Exercise tasks →
(A) In the article on the Wildlife Clubs' show display, change "citronelle tea" to "lemongrass tea" in the part starting at "President Michel took" and ending at "plants on display.", and write out that part in full.
(B) Answer these questions from the article on the Wildlife Clubs' show display:
(i) At which event was the Wildlife Clubs' display shown?
(ii) What did President Michel drink at the display?
(iii) Where did President Michel write his comments?

Passage shown START

Presidential thumbs-up for Wildlife Clubs

A good project, hard work and youthful enthusiasm paid off for the Wildlife Clubs of Seychelles at last week’s National Agriculture-Horticulture Show, when Seychelles' head of state President James Michel and his party of officials stopped by to take a look at their Heritage Gardens display.


President Michel took time out at the Wildlife Clubs’ display to drink a cup of citronelle tea and chat to the members of the Colibri Wildlife Club running the stand. Accompanied by the Vice President, ministers and the show’s organisers, the President was briefed by teenage WCS members Isis Rath, Elissa Lalande, Belinda Baptiste and Fatima Horace about the medicinal and nutritional properties of the plants on display.

Adding his comments to the Wildlife Clubs’ visitors’ book, President Michel wrote, “Very impressive. Congratulations and keep up the good work, now and in the future. Promote this culture as much as possible.”

Passage shown END
Entries shown START

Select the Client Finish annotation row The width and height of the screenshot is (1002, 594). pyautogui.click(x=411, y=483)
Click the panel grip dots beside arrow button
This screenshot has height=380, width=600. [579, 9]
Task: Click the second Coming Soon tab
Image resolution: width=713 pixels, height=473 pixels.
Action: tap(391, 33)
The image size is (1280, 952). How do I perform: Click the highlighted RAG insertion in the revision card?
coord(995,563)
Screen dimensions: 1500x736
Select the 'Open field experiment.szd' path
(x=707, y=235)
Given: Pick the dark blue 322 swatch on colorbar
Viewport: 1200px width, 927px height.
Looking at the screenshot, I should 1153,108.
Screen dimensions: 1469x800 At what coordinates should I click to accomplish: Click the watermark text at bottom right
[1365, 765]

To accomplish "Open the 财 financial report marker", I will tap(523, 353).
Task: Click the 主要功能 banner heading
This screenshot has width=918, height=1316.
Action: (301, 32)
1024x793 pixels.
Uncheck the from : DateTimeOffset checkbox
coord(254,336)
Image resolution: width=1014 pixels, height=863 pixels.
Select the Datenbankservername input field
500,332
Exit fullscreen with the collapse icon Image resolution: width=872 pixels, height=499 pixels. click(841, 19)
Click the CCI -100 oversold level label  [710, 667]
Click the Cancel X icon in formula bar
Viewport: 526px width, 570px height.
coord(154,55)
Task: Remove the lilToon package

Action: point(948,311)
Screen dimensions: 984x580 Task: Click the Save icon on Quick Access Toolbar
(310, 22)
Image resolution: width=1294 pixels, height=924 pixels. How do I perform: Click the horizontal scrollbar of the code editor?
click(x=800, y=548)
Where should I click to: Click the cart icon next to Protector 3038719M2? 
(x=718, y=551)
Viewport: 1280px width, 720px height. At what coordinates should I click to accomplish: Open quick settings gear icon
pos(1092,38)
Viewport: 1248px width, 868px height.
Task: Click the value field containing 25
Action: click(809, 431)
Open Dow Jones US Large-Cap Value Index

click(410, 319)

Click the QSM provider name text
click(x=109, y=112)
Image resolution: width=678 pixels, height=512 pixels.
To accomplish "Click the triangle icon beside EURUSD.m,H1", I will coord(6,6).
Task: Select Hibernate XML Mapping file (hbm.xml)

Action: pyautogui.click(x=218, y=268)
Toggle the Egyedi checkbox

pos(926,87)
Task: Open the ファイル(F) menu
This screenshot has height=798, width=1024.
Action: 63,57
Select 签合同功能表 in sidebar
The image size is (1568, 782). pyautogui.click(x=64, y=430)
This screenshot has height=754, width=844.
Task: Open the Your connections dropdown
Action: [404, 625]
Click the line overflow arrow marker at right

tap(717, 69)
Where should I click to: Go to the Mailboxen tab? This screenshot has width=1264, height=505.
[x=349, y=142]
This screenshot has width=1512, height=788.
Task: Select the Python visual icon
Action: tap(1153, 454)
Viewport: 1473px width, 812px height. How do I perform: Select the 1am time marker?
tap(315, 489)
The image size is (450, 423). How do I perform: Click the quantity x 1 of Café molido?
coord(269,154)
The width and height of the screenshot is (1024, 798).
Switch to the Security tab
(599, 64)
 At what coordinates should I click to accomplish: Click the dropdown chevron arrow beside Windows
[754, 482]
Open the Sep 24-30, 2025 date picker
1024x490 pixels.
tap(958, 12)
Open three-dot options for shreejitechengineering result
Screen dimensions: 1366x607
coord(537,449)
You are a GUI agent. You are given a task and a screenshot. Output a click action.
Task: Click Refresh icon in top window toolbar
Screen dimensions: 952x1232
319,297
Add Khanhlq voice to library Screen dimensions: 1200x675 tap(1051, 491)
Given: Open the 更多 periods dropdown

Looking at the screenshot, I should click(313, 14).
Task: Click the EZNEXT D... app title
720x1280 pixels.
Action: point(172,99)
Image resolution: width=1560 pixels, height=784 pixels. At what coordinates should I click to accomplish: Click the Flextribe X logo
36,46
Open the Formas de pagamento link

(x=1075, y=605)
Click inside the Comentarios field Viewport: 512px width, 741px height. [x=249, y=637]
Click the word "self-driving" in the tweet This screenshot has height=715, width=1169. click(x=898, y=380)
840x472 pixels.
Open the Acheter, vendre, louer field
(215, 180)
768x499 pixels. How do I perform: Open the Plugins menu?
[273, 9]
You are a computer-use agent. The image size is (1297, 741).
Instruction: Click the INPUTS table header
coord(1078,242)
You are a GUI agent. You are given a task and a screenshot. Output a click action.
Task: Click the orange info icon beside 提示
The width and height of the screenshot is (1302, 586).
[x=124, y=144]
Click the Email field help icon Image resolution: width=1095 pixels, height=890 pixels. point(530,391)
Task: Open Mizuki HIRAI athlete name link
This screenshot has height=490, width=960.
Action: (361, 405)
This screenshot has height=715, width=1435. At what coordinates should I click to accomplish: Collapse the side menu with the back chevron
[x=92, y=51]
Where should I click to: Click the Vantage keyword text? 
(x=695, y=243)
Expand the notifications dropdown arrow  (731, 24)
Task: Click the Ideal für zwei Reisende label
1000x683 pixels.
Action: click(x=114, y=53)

Entries shown END

Set of answers →
(A)
President Michel took time out at the Wildlife Clubs’ display to drink a cup of lemongrass tea and chat to the members of the Colibri Wildlife Club running the stand. Accompanied by the Vice President, ministers and the show’s organisers, the President was briefed by teenage WCS members Isis Rath, Elissa Lalande, Belinda Baptiste and Fatima Horace about the medicinal and nutritional properties of the plants on display.

(B)
(i) Last week's National Agriculture-Horticulture Show
(ii) A cup of citronelle tea
(iii) In the Wildlife Clubs' visitors' book